A conic equation of the type of $A {x}^{2} + B x y + C {y}^{2} + D x + E y + F = 0$ is rotated by an angle $\theta$, to form a new Cartesian plane with coordinates $\left(x ' , y '\right)$, if $\theta$ is appropriately chosen, we can have a new equation without term $x y$ i.e. of standard form.
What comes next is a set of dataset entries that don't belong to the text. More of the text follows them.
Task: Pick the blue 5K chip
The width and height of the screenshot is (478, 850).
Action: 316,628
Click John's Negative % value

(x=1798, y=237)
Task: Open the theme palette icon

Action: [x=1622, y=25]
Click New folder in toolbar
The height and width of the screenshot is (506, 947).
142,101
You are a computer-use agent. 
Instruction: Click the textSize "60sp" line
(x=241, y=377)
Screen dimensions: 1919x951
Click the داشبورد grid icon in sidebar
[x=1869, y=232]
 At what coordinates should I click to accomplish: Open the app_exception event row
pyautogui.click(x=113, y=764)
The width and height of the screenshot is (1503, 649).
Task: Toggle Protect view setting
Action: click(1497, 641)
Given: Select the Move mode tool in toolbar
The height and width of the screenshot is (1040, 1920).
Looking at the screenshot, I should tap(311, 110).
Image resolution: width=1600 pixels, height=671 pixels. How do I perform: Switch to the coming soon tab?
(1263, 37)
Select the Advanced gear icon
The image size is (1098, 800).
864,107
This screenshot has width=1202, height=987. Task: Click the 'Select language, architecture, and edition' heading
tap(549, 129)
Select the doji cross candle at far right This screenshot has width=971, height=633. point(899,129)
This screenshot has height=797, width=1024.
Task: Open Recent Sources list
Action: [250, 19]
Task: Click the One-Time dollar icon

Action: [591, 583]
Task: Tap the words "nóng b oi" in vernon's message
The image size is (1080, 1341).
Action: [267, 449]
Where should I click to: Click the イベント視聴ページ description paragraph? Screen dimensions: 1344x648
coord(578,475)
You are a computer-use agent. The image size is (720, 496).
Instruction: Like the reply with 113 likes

The relation between coordinates $\left(x , y\right)$ and $\left(x ' . y '\right)$ can be expressed as
$x = x ' \cos \theta - y ' \sin \theta$ and $y = x ' \sin \theta + y ' \cos \theta$

or $x ' = x \cos \theta + y \sin \theta$ and $y = - x \sin \theta + y \cos \theta$

for this we need to have $\theta$ given by $\cot 2 \theta = \frac{A - C}{B}$

In the given case as equation is ${x}^{2} + 2 \sqrt{3} x y - {y}^{2} = 7$, we have $A = 1$, $B = 2 \sqrt{3}$ and $C = - 1$ and hence $\cot 2 \theta = \frac{2}{2 \sqrt{3}} = \frac{1}{\sqrt{3}}$ i.e. $\theta = \frac{\pi}{6}$

Hence relation is give by $x = x ' \cos \left(\frac{\pi}{6}\right) - y ' \sin \left(\frac{\pi}{6}\right)$ and $y = x ' \sin \left(\frac{\pi}{6}\right) + y ' \cos \left(\frac{\pi}{6}\right)$ i.e.

$x = \frac{x ' \sqrt{3}}{2} - \frac{y '}{2}$ and $y = \frac{x '}{2} + \frac{y ' \sqrt{3}}{2}$

and ${x}^{2} + 2 \sqrt{3} x y - {y}^{2} = 7$ is

${\left(\frac{x ' \sqrt{3}}{2} - \frac{y '}{2}\right)}^{2} + 2 \sqrt{3} \left(\frac{x ' \sqrt{3}}{2} - \frac{y '}{2}\right) \left(\frac{x '}{2} + \frac{y ' \sqrt{3}}{2}\right) - {\left(\frac{x '}{2} + \frac{y ' \sqrt{3}}{2}\right)}^{2} = 7$

which simplifies to $2 \left(x {'}^{2} - y {'}^{2}\right) = 7$ or we can say

$2 {x}^{2} - 2 {y}^{2} - 7 = 0$

graph{(2x^2-2y^2-7)(x^2+2sqrt3xy-y^2-7)=0 [-10, 10, -5, 5]}